The task.
Type out the records again, exactly as they are.

Records for the exercise.
====================
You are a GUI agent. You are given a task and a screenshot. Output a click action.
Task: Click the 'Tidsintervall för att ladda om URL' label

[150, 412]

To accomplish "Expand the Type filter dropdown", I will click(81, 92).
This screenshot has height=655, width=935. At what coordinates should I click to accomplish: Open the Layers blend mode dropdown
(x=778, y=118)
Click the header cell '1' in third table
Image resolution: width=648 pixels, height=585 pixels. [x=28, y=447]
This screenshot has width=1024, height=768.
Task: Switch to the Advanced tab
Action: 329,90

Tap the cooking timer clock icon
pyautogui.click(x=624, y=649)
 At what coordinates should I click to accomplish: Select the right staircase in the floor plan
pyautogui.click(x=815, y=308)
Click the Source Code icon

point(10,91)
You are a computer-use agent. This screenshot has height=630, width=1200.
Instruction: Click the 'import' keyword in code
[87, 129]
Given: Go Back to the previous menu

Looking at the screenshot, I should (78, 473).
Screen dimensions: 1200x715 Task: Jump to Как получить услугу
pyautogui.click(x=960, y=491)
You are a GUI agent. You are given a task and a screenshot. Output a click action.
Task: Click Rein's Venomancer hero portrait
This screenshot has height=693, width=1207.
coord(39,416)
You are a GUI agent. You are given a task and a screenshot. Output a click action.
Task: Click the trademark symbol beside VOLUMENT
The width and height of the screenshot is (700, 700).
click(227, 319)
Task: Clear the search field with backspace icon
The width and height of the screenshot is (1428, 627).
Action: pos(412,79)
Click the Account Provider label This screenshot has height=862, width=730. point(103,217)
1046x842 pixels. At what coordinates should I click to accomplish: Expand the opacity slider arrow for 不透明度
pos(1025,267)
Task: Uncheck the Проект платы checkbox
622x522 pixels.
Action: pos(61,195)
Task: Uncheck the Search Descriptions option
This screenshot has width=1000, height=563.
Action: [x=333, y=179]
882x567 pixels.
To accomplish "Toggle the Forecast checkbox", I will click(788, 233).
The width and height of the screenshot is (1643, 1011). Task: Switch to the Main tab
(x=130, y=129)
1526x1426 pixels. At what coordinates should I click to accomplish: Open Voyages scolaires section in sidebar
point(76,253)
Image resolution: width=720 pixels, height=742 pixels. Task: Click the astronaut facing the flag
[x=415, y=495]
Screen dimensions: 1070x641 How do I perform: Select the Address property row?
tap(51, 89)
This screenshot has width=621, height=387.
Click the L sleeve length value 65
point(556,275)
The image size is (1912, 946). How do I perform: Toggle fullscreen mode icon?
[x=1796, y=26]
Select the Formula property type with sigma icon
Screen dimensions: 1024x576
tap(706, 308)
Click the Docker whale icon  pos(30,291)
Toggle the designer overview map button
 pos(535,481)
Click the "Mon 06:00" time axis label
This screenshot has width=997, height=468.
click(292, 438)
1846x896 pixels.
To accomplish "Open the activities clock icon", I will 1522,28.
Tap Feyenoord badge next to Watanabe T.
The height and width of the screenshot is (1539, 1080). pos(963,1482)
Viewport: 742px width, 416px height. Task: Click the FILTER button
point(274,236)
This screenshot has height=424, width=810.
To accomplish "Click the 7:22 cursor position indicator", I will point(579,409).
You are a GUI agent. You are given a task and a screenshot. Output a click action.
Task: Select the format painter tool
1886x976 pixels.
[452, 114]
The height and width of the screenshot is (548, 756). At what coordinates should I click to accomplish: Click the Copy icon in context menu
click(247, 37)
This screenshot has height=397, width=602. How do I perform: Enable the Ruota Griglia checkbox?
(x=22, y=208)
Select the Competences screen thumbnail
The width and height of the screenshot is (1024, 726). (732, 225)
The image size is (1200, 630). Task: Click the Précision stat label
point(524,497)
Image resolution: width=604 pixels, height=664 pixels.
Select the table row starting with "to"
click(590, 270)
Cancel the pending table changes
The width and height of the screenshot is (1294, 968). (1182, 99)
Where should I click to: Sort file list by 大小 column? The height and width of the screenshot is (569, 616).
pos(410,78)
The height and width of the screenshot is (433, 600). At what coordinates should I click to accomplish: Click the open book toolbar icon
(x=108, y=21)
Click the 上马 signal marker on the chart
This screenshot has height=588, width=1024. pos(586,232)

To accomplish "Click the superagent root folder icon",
====================
Exercise solution.
You are a GUI agent. You are given a task and a screenshot. Output a click action.
Task: Click the 'Tidsintervall för att ladda om URL' label

[150, 412]

To accomplish "Expand the Type filter dropdown", I will click(81, 92).
This screenshot has height=655, width=935. At what coordinates should I click to accomplish: Open the Layers blend mode dropdown
(x=778, y=118)
Click the header cell '1' in third table
Image resolution: width=648 pixels, height=585 pixels. [x=28, y=447]
This screenshot has width=1024, height=768.
Task: Switch to the Advanced tab
Action: 329,90

Tap the cooking timer clock icon
pyautogui.click(x=624, y=649)
 At what coordinates should I click to accomplish: Select the right staircase in the floor plan
pyautogui.click(x=815, y=308)
Click the Source Code icon

point(10,91)
You are a computer-use agent. This screenshot has height=630, width=1200.
Instruction: Click the 'import' keyword in code
[87, 129]
Given: Go Back to the previous menu

Looking at the screenshot, I should (78, 473).
Screen dimensions: 1200x715 Task: Jump to Как получить услугу
pyautogui.click(x=960, y=491)
You are a GUI agent. You are given a task and a screenshot. Output a click action.
Task: Click Rein's Venomancer hero portrait
This screenshot has height=693, width=1207.
coord(39,416)
You are a GUI agent. You are given a task and a screenshot. Output a click action.
Task: Click the trademark symbol beside VOLUMENT
The width and height of the screenshot is (700, 700).
click(227, 319)
Task: Clear the search field with backspace icon
The width and height of the screenshot is (1428, 627).
Action: pos(412,79)
Click the Account Provider label This screenshot has height=862, width=730. point(103,217)
1046x842 pixels. At what coordinates should I click to accomplish: Expand the opacity slider arrow for 不透明度
pos(1025,267)
Task: Uncheck the Проект платы checkbox
622x522 pixels.
Action: pos(61,195)
Task: Uncheck the Search Descriptions option
This screenshot has width=1000, height=563.
Action: [x=333, y=179]
882x567 pixels.
To accomplish "Toggle the Forecast checkbox", I will click(788, 233).
The width and height of the screenshot is (1643, 1011). Task: Switch to the Main tab
(x=130, y=129)
1526x1426 pixels. At what coordinates should I click to accomplish: Open Voyages scolaires section in sidebar
point(76,253)
Image resolution: width=720 pixels, height=742 pixels. Task: Click the astronaut facing the flag
[x=415, y=495]
Screen dimensions: 1070x641 How do I perform: Select the Address property row?
tap(51, 89)
This screenshot has width=621, height=387.
Click the L sleeve length value 65
point(556,275)
The image size is (1912, 946). How do I perform: Toggle fullscreen mode icon?
[x=1796, y=26]
Select the Formula property type with sigma icon
Screen dimensions: 1024x576
tap(706, 308)
Click the Docker whale icon  pos(30,291)
Toggle the designer overview map button
 pos(535,481)
Click the "Mon 06:00" time axis label
This screenshot has width=997, height=468.
click(292, 438)
1846x896 pixels.
To accomplish "Open the activities clock icon", I will 1522,28.
Tap Feyenoord badge next to Watanabe T.
The height and width of the screenshot is (1539, 1080). pos(963,1482)
Viewport: 742px width, 416px height. Task: Click the FILTER button
point(274,236)
This screenshot has height=424, width=810.
To accomplish "Click the 7:22 cursor position indicator", I will point(579,409).
You are a GUI agent. You are given a task and a screenshot. Output a click action.
Task: Select the format painter tool
1886x976 pixels.
[452, 114]
The height and width of the screenshot is (548, 756). At what coordinates should I click to accomplish: Click the Copy icon in context menu
click(247, 37)
This screenshot has height=397, width=602. How do I perform: Enable the Ruota Griglia checkbox?
(x=22, y=208)
Select the Competences screen thumbnail
The width and height of the screenshot is (1024, 726). (732, 225)
The image size is (1200, 630). Task: Click the Précision stat label
point(524,497)
Image resolution: width=604 pixels, height=664 pixels.
Select the table row starting with "to"
click(590, 270)
Cancel the pending table changes
The width and height of the screenshot is (1294, 968). (1182, 99)
Where should I click to: Sort file list by 大小 column? The height and width of the screenshot is (569, 616).
pos(410,78)
The height and width of the screenshot is (433, 600). At what coordinates should I click to accomplish: Click the open book toolbar icon
(x=108, y=21)
Click the 上马 signal marker on the chart
This screenshot has height=588, width=1024. pos(586,232)

To accomplish "Click the superagent root folder icon",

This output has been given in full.